→ **WHAT TO WORK ON**
What lines of the listing below contain the word "computer"? Copy each of them out.

══ DATA ══

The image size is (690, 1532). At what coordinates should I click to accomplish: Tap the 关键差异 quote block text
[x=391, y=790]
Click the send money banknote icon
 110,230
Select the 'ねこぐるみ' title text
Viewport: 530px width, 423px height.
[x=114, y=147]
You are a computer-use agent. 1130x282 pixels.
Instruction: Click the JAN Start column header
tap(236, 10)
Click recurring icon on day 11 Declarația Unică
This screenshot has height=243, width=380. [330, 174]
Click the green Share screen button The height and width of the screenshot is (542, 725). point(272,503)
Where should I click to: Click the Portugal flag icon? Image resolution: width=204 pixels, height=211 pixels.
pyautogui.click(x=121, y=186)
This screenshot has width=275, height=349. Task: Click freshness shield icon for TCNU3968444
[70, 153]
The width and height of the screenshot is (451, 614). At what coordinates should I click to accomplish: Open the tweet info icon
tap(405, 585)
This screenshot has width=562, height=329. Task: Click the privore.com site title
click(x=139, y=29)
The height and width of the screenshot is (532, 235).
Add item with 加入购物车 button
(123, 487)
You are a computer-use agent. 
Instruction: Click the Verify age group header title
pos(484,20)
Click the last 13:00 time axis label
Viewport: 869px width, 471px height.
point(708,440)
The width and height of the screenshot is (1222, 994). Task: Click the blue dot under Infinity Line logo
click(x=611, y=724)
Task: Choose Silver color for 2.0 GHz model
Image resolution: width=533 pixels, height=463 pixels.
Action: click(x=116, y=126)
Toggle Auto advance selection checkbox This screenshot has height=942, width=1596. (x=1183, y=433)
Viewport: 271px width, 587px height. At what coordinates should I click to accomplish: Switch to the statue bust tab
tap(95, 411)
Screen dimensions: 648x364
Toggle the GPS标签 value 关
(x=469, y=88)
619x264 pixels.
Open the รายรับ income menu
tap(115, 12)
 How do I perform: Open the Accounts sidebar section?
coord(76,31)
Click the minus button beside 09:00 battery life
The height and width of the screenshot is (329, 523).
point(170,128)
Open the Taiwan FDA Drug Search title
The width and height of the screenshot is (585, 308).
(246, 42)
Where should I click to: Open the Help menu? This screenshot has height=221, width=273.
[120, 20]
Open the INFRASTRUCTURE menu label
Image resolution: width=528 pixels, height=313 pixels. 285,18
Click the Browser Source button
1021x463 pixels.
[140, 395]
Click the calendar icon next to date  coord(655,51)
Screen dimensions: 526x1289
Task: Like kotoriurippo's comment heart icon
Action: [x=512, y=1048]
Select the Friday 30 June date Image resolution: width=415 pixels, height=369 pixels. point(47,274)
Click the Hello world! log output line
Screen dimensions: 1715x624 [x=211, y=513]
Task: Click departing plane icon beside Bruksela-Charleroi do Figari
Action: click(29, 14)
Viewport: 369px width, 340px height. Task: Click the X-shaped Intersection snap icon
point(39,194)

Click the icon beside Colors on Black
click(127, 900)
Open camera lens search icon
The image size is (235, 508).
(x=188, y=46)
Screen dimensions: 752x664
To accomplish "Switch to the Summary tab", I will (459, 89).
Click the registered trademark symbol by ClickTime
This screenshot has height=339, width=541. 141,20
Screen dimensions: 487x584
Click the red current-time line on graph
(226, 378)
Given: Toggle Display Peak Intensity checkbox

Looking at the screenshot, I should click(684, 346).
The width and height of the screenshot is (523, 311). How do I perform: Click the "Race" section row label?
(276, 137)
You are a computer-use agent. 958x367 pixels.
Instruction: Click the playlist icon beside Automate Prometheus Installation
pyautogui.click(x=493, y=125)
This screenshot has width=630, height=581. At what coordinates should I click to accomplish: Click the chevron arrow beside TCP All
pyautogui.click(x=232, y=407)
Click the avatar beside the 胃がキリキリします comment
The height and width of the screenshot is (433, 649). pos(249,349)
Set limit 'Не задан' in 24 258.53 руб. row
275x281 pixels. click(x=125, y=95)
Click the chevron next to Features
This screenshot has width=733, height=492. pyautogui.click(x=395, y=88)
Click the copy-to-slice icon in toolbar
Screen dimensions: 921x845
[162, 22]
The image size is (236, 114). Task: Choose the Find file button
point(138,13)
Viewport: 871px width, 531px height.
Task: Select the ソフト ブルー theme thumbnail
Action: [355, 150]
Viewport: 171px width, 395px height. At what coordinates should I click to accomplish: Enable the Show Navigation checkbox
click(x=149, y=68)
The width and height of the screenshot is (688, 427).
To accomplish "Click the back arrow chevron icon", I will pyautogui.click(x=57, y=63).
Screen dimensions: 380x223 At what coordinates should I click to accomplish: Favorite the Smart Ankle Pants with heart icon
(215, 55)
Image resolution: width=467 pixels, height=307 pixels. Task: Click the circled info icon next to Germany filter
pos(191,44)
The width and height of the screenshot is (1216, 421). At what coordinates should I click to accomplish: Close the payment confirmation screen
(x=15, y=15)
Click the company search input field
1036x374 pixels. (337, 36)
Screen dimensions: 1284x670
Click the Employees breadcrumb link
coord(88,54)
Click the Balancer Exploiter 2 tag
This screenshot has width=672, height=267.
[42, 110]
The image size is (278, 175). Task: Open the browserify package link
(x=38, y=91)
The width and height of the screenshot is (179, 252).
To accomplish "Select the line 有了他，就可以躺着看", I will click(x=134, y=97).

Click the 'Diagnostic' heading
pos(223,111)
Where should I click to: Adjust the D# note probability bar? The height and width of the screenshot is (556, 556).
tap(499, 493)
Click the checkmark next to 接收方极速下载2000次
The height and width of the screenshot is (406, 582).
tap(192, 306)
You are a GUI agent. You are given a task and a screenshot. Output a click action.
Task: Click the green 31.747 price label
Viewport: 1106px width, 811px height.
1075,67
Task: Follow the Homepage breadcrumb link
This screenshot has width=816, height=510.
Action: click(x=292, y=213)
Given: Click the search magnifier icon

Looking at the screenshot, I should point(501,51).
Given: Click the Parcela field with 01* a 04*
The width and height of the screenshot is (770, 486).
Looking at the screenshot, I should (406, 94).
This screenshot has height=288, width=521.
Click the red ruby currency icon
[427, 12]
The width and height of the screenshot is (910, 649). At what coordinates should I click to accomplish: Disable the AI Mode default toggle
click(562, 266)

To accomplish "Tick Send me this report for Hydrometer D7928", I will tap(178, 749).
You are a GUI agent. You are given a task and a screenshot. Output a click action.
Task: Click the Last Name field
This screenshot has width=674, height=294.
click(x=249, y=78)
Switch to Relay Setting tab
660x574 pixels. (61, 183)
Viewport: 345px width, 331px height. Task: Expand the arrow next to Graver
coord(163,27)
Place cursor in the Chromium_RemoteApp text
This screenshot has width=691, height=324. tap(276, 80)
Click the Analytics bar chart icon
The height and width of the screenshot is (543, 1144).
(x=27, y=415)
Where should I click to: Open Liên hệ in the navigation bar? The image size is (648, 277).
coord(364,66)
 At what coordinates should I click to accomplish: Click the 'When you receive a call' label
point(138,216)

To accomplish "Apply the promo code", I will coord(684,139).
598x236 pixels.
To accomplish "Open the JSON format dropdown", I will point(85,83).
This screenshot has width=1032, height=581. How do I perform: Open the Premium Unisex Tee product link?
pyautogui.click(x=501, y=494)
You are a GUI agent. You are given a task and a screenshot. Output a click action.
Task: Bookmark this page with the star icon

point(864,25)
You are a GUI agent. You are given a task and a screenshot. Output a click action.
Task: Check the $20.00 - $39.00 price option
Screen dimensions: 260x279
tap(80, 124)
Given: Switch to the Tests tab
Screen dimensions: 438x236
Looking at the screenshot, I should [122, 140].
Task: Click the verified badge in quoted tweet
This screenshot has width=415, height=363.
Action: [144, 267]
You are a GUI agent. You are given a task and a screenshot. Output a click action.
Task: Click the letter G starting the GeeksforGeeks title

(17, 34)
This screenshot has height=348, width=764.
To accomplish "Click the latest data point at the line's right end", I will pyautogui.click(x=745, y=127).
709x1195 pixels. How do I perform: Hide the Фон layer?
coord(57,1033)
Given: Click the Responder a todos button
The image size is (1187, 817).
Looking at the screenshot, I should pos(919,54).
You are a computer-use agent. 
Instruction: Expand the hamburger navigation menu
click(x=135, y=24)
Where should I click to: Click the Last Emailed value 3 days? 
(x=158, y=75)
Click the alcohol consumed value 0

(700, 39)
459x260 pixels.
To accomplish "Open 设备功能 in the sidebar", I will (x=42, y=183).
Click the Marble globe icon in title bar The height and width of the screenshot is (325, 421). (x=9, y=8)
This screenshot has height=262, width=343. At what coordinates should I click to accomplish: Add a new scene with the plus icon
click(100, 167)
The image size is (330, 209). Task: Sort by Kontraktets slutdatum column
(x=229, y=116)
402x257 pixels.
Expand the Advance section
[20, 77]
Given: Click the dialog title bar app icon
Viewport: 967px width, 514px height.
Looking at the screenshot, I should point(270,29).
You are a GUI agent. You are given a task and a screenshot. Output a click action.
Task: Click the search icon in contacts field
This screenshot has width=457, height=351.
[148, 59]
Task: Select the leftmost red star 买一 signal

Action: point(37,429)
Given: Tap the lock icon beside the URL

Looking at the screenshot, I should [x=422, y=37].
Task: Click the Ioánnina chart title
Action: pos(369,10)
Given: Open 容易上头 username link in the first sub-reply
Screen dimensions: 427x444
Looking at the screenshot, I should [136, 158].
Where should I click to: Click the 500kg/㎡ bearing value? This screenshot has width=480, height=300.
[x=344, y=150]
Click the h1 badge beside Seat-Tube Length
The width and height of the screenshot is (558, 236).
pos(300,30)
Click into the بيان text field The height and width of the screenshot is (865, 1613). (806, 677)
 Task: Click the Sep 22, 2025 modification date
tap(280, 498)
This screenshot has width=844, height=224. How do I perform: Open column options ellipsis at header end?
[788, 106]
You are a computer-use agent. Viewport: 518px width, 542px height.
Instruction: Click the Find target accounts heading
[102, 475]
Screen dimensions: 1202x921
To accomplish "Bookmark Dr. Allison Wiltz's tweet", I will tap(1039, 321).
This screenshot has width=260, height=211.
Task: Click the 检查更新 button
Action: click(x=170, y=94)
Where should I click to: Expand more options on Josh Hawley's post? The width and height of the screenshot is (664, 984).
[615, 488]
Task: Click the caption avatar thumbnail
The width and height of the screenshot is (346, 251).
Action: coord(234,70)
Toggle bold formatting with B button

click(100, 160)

═══

→ **SOLVED PROBLEM**
You are a computer-use agent. 1130x282 pixels.
You are a computer-use agent. 
You are a computer-use agent. 958x367 pixels.
You are a computer-use agent. 
You are a computer-use agent. Viewport: 518px width, 542px height.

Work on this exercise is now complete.